25 años fabricando local, pensando global
Han pasado 25 años desde que Neil Gershenfeld lanzó el curso “How to Make (Almost) Anything” en el MIT. De aquella aula donde unos pocos estudiantes experimentaban con herramientas inusuales, surgió una idea que hoy se extiende por más de 3.000 laboratorios en todo el planeta: los Fab Labs.
Un Fab Lab no es una fábrica. Ni una empresa. Es un lugar donde cualquier persona puede aprender a diseñar, prototipar y fabricar casi cualquier cosa. En un mismo espacio se combinan los conocimientos compartidos, las máquinas de fabricación y un deseo de crear objetos para mejorar la comunidad local. Y que, por encima de todo, rompe con la lógica dominante de la producción globalizada.

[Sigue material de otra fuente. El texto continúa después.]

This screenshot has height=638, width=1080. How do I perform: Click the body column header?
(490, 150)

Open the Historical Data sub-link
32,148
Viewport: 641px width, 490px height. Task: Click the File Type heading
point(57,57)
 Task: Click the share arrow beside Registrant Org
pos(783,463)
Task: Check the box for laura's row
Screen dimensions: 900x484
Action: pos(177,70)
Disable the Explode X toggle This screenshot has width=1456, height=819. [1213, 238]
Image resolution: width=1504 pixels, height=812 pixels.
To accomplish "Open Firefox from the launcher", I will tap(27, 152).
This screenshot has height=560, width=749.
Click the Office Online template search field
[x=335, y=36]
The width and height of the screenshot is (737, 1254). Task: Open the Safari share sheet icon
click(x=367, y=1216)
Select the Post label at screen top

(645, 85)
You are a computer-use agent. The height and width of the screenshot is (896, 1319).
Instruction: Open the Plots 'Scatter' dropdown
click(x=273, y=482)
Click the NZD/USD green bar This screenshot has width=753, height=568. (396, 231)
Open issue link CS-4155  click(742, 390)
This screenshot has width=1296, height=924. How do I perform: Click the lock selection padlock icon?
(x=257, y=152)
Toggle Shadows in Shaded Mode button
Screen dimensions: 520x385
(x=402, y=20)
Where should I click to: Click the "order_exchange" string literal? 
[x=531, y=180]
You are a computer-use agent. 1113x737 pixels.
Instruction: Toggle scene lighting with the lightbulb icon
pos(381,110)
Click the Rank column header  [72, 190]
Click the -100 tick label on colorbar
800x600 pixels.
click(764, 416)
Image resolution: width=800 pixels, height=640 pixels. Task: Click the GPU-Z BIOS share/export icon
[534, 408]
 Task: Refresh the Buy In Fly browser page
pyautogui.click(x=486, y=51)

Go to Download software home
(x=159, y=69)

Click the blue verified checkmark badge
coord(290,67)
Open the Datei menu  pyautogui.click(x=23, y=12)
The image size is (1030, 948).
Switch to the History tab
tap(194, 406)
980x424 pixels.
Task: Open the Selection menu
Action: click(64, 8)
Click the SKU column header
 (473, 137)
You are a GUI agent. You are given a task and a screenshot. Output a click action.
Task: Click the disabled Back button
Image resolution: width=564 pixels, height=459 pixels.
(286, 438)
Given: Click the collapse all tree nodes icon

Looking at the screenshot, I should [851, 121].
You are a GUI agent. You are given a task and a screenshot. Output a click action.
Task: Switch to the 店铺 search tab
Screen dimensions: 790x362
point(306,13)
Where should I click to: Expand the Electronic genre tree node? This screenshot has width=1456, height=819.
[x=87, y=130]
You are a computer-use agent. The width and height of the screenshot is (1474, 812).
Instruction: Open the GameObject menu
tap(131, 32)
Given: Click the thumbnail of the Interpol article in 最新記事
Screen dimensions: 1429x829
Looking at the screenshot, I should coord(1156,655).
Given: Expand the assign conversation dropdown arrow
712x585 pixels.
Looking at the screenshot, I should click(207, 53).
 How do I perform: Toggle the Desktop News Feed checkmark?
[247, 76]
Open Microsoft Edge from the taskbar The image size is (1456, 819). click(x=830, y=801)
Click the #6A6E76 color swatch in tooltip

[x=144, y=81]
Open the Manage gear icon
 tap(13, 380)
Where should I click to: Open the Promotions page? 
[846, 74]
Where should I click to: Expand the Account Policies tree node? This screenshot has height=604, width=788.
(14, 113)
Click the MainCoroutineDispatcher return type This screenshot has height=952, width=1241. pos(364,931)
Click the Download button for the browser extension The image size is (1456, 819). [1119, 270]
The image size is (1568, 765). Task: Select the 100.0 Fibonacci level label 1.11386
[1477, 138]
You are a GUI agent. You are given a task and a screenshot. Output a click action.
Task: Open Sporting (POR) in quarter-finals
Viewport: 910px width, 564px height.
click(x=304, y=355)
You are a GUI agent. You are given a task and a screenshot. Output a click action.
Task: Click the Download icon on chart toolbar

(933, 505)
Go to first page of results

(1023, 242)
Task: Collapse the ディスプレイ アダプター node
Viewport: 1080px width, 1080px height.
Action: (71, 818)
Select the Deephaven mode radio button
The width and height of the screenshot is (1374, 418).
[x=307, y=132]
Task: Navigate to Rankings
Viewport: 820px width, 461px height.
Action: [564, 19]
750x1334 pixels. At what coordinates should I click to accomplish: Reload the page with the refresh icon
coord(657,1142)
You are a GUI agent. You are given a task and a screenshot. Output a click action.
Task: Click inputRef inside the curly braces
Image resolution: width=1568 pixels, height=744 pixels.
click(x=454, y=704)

Estamos en un punto de nuestra historia en la que se habla de reindustrialización, soberanía tecnológica y dependencia de otros países con políticas cambiantes…y es ahora cuando el modelo Fab Lab se presenta como una alternativa real.
Desde hace años, miles de personas en todo el mundo fabrican localmente objetos, piezas, herramientas y soluciones adaptadas a sus necesidades, sin esperar a que lleguen desde una fábrica lejana ni depender de intereses corporativos. No es ciencia ficción: es producción distribuida en acción.
La gran diferencia es que, en un Fab Lab, el conocimiento se comparte. Se documentan los proyectos, se publican los diseños, se replican soluciones. Lo que uno fabrica en León puede servirle a alguien en Nairobi o en Medellín.
La innovación no se protege: se propaga.
No se patenta: se mejora en comunidad.
No se oculta: se comparte.
Hoy, cuando celebramos el cuarto de siglo desde que comenzó esta aventura, el reto es seguir ampliando esa red. Un Fab Lab no debería verse como un taller con impresoras 3D, sino como una escuela ciudadana de tecnología aplicada. Un lugar donde se aprende haciendo, se enseña compartiendo y se crea con sentido. Aprendizaje de por vida para fabricar (casi) cualquier cosa.
Y en tiempos donde resurgen discursos de aranceles, de tensiones geopolíticas o de cadenas logísticas quebradas, quizás la respuesta no sea competir por fabricar más, sino por fabricar mejor. Y más cerca. Con materiales locales, conocimientos locales y personas conectadas entre sí.
Frente a la promesa frustrada de una globalización que nos hizo dependientes, los Fab Labs nos recuerdan algo esencial: podemos volver a saber cómo están hechas las cosas. Y podemos volver a hacerlas. No por nostalgia artesanal, sino por convicción tecnológica y cultural.
Porque fabricar también es un acto político. Y cada vez que alguien en un Fab Lab en León, en París o en Kamakura enciende una cortadora láser para reparar una pieza, diseñar una herramienta o crear un nuevo proyecto, está escribiendo otra historia de la fabricación. Una donde el valor no está solo en el producto, sino en el proceso. Y, sobre todo, en las personas.